Expressive Arts Therapy, im deutschsprachigen Raum oft als „intermodale Kunsttherapie“ bezeichnet, kombiniert Bildende Kunst, Tanz, Musik, Poesie und dramatisches Spiel zu einem holistischen Heilungsprozess. Ausgangsthese: Wenn Sprache versagt, kann der künstlerische Akt Erleben verkörpern und transformieren. Der Therapieraum wird zum Atelier; Leinwand, Trommel und Bewegungsfläche stehen gleichwertig nebeneinander. Der Fokus liegt auf der Wechselwirkung der Modalitäten – eine gemalte Linie wird vertont, ein Klang wird in Gestik übersetzt, ein Körperimpuls in Worte gefasst.
Die Sitzung beginnt meist mit einem „Check‑in des Körpers“: Augen schließen, Mikrobewegungen spüren, Temperatur wahrnehmen. Dann wählt der Klient intuitiv Material. Im Gegensatz zur klassischen Kunsttherapie gibt es keinen fixen Auftrag; der Prozess folgt dem improvisatorischen Prinzip „low skill, high sensitivity“. Das Ergebnis darf roh sein.
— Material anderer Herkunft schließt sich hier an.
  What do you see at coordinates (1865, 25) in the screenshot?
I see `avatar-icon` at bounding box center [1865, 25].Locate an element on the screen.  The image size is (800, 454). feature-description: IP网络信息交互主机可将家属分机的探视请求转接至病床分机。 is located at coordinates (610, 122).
Im anschließenden Dialog beschreibt der Klient Textur, Rhythmus, Dynamik seiner Kreation. Die Therapeutin spiegelt nicht nur inhaltlich, sondern auch somatisch – sie atmet synchron, spürt die Schwere der Farbe, hört den Nachhall des Trommelschlags.
Empirische Befunde: Eine Studie der Hochschule für Angewandte Wissenschaft und Kunst Hildesheim (HAWK, 2024) zeigte, dass 12 Sitzungen Expressive Arts bei psychosomatischen Patient*innen die alexithymie‑Skala signifikant senkten. fMRI‑Daten wiesen auf erhöhte Konnektivität zwischen Insula und default mode network hin – Korrelat gesteigerter Selbstwahrnehmung.
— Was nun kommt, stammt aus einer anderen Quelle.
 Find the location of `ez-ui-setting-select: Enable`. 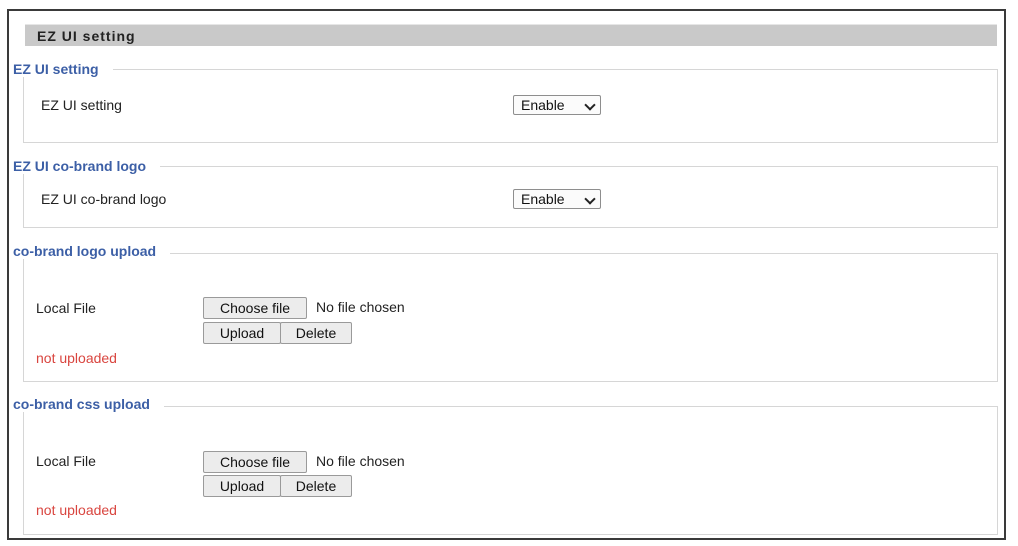

ez-ui-setting-select: Enable is located at coordinates (557, 105). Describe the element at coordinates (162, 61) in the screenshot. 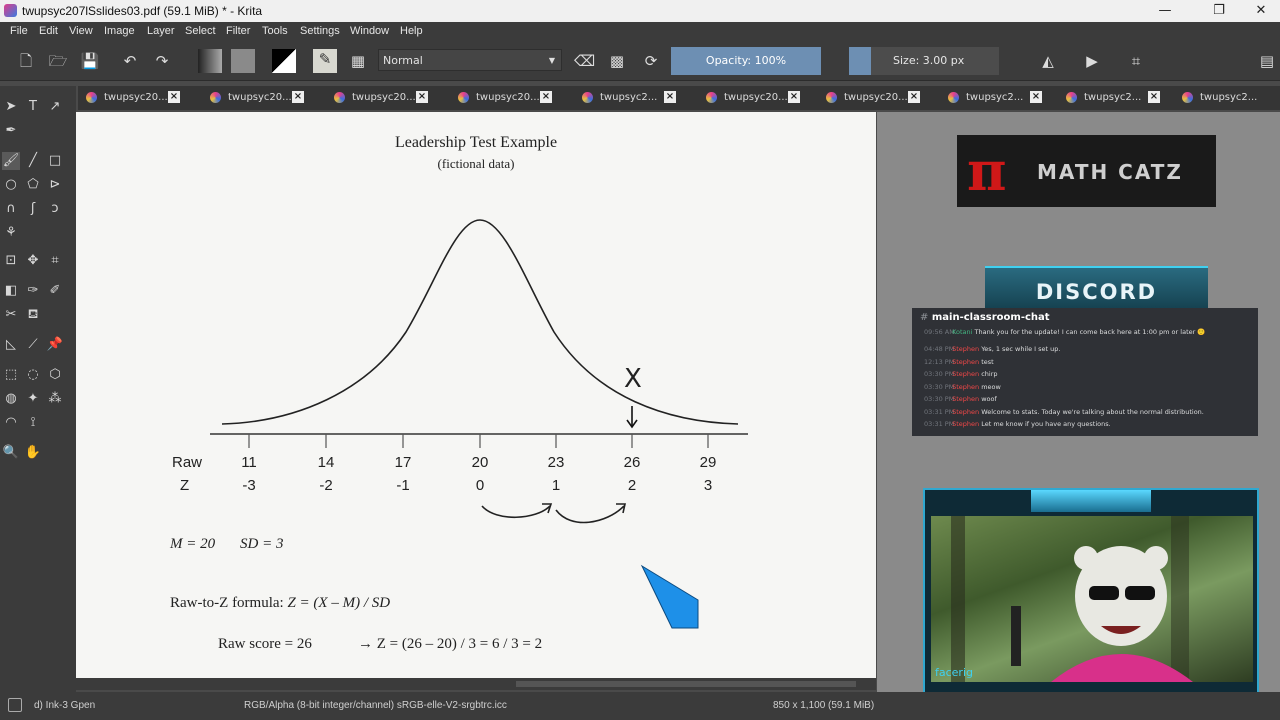

I see `redo-icon: ↷` at that location.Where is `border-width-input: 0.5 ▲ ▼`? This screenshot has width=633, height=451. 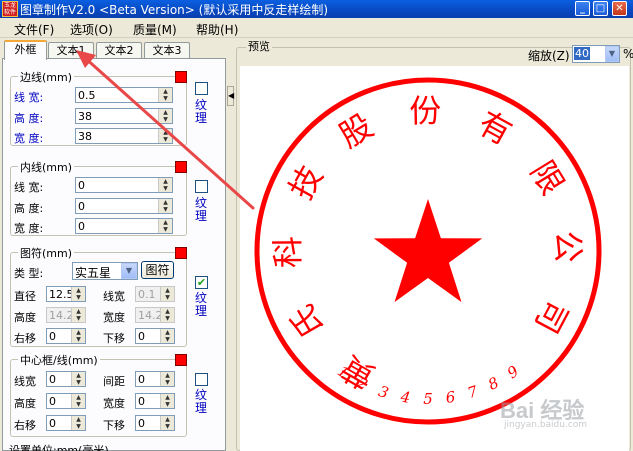 border-width-input: 0.5 ▲ ▼ is located at coordinates (124, 95).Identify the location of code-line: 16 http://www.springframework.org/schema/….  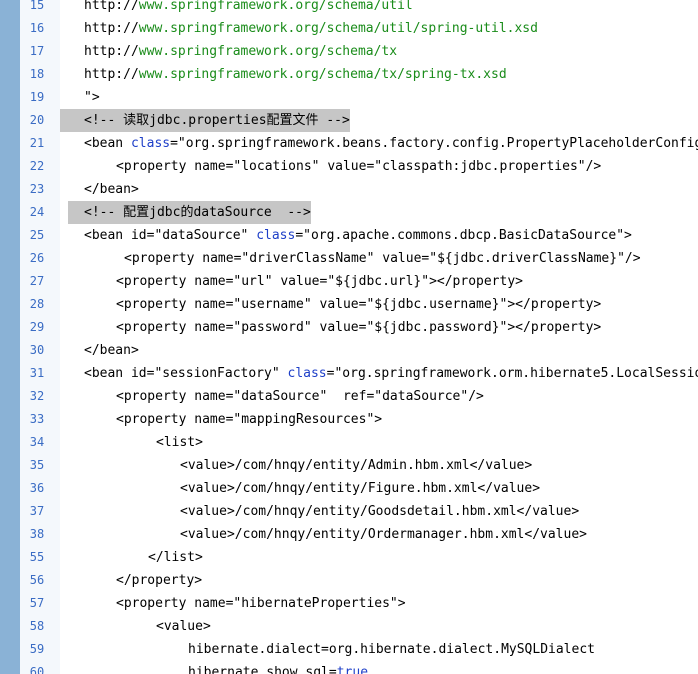
(349, 28).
Anwendungsfelder reichen von Palliativstationen – wo Malen mit Wasserfarben Lebenskontrolle vermittelt – bis zu Teambuilding‑Seminaren, in denen Gruppen gemeinsam Klanglandschaften erschaffen, um Kommunikationsmuster zu reflektieren. Bei Geflüchtetenprojekten werden Märchen in Bildern und Impro‑Theater verwoben, um transkulturelle Identität zu stärken.
Die Ausbildung umfasst mindestens 750 Stunden Theorie und Selbsterfahrung (DGKT‑Standard). Zentrale Kompetenz: «Decentring» – der Therapeut tritt mit seiner Interpretation zurück und vertraut auf die Weisheit des kreativen Prozesses. Ethikleitlinien verlangen besondere Sorgfalt bei Traumamaterial: Werke werden sicher verwahrt, Trigger werden vorab abgeklärt.
Klient*innen berichten nach erfolgreicher Therapie, dass sich Sprache erweitert: „Ich kann fühlen, bevor ich denke.“ Expressive Arts ermutigt dazu, die innere Bühne zu betreten, auf der Farben, Töne und Bewegungen Geschichten erzählen, die Heilung ermöglichen, wo Worte allein nicht ausreichen.